=== Begin Enclosure ===

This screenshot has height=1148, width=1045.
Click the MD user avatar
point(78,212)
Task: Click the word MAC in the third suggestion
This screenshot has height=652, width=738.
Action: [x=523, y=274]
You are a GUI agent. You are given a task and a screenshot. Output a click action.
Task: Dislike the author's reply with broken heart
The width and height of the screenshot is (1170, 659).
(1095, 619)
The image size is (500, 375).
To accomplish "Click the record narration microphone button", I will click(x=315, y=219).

=== End Enclosure ===
=== Begin Enclosure ===

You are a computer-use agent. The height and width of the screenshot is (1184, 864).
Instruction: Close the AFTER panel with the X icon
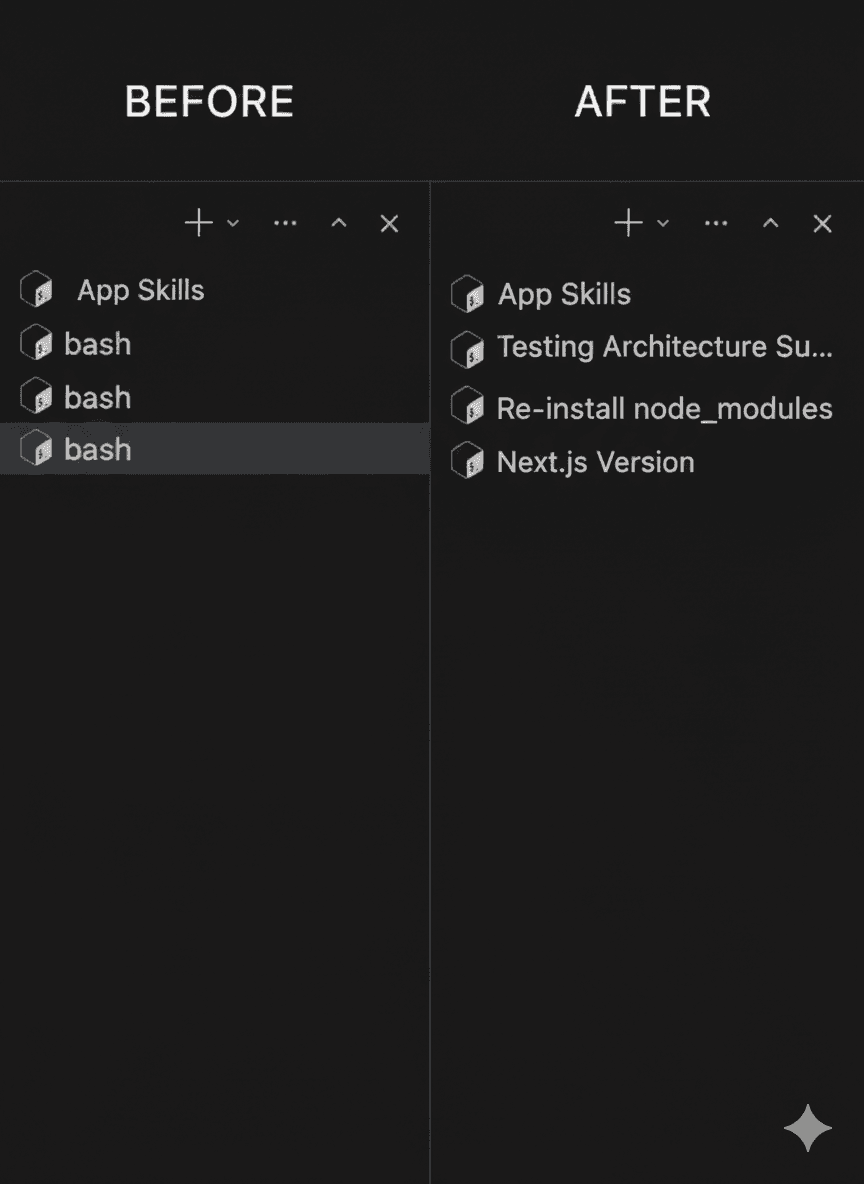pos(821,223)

=== End Enclosure ===

_WHAT NEEDS TO BE DONE_
Give the number of lines above that hold the word "agent", and nothing more.

_SOLUTION_
2